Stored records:
————————

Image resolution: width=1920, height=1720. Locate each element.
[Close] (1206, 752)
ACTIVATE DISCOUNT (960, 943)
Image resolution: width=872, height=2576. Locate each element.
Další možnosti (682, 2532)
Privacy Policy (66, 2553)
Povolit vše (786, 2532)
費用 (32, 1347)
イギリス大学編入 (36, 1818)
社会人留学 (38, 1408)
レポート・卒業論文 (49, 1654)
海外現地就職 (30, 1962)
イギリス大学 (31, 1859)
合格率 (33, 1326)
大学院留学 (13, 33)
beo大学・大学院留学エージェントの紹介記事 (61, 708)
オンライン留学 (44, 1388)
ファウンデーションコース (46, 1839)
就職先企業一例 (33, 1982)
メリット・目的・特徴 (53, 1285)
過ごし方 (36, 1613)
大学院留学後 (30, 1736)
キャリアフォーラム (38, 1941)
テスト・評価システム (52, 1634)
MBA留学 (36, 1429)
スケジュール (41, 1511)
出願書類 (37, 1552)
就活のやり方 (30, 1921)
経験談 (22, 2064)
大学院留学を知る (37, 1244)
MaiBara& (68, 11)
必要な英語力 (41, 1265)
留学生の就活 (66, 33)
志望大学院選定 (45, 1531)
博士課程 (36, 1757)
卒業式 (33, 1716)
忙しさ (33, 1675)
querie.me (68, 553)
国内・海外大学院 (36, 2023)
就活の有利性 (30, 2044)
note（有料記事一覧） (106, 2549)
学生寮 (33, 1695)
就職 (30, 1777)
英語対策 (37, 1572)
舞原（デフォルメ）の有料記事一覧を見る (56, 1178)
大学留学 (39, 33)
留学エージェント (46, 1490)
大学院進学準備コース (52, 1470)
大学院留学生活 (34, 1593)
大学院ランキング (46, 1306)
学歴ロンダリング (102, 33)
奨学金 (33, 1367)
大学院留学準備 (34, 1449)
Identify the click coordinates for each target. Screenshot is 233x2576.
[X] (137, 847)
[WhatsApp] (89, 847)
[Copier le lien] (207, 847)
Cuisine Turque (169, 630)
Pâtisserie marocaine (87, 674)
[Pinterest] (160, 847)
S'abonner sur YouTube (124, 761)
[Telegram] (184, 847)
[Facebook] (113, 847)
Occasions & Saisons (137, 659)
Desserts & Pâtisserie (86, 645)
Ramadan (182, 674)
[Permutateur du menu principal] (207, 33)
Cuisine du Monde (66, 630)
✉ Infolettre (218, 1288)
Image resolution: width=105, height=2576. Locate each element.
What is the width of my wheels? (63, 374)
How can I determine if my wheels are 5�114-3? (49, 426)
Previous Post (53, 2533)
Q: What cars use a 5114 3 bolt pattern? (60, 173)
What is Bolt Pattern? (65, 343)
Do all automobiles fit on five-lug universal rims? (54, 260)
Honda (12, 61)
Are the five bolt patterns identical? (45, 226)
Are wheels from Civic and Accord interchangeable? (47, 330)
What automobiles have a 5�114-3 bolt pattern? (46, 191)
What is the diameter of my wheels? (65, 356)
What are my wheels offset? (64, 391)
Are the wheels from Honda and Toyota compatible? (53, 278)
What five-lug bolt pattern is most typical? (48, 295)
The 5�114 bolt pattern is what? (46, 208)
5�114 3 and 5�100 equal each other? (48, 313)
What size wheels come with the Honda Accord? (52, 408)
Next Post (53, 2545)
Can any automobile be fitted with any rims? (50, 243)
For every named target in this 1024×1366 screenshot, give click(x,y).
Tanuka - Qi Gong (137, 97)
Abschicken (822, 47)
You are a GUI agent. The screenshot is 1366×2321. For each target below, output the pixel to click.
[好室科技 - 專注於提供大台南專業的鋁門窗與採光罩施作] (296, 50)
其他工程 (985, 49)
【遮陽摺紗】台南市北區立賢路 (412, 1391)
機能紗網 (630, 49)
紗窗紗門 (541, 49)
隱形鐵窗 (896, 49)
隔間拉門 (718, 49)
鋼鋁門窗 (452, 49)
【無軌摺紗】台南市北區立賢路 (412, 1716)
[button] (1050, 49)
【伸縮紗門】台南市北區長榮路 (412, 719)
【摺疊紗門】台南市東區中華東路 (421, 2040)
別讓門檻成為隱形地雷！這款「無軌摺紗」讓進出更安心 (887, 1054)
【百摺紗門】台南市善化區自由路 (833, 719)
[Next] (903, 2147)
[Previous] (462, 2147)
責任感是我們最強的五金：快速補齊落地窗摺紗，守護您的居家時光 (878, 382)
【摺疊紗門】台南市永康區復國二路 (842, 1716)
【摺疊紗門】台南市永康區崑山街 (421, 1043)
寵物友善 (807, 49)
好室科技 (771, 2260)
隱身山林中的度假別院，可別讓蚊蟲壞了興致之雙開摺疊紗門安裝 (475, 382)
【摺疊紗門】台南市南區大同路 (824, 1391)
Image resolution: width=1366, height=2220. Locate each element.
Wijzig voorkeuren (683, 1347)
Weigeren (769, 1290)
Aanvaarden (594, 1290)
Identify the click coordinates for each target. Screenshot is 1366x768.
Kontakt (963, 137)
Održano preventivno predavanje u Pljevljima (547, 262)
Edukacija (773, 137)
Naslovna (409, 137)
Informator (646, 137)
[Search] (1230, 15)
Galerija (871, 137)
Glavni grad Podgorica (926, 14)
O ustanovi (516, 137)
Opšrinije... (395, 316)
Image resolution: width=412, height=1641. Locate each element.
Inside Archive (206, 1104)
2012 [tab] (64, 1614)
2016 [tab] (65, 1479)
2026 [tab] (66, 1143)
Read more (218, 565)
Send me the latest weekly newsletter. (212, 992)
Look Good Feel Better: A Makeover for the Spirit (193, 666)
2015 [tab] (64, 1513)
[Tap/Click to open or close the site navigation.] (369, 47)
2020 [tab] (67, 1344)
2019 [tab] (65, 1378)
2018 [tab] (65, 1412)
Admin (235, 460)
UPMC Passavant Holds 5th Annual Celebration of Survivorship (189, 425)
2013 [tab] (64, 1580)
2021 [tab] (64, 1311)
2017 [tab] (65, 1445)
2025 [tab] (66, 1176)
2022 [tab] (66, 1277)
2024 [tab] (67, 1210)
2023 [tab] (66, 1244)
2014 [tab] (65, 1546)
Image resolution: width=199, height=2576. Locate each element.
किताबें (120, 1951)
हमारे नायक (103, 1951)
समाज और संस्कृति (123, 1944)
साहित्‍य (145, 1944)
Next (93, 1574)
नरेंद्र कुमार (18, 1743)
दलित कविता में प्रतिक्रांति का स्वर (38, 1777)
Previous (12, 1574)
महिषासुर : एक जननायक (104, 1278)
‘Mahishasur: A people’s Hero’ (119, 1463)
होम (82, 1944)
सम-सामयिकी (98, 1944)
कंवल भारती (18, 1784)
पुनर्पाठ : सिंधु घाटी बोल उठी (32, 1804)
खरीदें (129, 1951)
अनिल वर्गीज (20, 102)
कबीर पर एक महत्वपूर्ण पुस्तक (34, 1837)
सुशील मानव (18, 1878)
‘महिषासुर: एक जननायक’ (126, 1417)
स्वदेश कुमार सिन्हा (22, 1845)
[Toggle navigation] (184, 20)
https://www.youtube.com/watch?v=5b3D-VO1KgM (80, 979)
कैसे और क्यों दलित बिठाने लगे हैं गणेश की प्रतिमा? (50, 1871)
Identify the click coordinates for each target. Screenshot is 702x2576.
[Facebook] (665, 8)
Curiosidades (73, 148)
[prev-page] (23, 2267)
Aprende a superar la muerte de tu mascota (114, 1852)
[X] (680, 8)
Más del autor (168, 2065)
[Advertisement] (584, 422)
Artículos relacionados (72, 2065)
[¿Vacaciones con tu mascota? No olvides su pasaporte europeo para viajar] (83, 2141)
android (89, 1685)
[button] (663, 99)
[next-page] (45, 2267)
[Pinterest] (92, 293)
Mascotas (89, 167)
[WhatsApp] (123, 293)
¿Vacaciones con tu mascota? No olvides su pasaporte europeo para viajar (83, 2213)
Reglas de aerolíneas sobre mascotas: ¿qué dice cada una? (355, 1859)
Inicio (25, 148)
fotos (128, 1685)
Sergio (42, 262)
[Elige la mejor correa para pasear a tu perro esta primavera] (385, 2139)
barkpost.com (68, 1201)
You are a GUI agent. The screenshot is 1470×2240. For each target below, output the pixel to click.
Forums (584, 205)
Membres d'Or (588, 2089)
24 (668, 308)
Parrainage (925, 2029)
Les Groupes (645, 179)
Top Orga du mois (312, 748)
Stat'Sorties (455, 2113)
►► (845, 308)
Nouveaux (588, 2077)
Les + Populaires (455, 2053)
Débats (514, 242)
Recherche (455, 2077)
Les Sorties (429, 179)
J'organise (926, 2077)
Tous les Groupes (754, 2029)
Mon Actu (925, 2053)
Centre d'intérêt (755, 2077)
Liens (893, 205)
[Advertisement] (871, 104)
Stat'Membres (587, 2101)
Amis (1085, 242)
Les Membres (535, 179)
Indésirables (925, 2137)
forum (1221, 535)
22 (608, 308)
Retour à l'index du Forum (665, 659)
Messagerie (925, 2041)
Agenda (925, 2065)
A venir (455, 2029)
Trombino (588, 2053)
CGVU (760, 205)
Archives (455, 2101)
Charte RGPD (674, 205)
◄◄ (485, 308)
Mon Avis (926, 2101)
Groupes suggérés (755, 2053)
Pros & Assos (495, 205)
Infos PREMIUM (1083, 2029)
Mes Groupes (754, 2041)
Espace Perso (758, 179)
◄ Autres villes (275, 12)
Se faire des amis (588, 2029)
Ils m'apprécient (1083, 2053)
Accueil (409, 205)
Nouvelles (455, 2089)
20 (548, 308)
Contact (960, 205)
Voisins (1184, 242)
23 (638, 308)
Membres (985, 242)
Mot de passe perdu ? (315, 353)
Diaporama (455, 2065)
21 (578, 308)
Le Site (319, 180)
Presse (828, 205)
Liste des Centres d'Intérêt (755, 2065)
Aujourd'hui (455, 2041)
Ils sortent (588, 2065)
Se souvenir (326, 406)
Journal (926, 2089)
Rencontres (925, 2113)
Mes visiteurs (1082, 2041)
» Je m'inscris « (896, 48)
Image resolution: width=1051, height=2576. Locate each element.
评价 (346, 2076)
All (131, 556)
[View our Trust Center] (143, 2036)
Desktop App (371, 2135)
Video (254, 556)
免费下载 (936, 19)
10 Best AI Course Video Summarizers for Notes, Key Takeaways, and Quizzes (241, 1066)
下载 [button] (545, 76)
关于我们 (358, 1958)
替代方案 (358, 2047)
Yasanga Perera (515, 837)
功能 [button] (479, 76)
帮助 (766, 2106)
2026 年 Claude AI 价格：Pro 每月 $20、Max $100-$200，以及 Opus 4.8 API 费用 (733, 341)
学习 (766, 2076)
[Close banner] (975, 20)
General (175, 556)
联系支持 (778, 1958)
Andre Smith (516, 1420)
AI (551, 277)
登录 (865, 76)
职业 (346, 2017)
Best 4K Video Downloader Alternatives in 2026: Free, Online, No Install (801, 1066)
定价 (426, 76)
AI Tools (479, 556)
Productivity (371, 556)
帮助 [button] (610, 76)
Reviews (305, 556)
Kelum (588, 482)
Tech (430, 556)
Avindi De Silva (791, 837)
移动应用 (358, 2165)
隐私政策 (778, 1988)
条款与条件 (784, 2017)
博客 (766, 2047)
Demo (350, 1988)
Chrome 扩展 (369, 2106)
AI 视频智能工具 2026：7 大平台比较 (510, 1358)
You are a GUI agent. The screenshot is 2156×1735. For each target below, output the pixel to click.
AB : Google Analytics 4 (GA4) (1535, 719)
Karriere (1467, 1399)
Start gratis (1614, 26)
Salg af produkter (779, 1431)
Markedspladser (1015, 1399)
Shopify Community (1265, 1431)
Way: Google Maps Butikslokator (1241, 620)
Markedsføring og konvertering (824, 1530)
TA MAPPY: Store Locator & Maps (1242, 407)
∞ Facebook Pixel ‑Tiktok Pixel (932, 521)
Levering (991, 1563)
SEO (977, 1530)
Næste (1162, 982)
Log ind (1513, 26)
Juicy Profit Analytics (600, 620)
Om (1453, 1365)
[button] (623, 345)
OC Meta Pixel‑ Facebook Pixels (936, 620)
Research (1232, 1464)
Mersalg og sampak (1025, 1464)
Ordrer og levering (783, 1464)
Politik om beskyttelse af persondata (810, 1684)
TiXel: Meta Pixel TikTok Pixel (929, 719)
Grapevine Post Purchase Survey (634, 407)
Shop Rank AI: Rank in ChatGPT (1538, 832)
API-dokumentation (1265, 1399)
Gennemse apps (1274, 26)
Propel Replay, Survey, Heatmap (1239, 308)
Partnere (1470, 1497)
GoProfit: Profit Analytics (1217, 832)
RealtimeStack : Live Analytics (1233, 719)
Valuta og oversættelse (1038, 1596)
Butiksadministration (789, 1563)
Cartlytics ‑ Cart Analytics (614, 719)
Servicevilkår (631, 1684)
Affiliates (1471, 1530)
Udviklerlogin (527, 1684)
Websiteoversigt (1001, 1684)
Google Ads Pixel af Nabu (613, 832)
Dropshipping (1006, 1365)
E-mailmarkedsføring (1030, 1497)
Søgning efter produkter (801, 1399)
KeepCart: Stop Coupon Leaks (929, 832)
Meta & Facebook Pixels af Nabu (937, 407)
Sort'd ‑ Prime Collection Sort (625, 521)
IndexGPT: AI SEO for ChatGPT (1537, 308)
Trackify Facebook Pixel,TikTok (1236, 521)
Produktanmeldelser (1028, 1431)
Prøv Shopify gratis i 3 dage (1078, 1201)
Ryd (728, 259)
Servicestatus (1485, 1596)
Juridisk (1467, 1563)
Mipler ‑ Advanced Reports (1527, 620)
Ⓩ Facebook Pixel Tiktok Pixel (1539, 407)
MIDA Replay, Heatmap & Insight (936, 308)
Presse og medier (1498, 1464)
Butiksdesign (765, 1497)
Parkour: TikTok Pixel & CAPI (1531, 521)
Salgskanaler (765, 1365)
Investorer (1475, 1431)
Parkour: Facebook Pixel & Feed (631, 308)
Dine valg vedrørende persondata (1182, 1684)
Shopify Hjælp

————————

What you should do:
Which lines of the records above contain the word "Nabu"? Report each one in full.

Completed task:
Google Ads Pixel af Nabu (613, 832)
Meta & Facebook Pixels af Nabu (937, 407)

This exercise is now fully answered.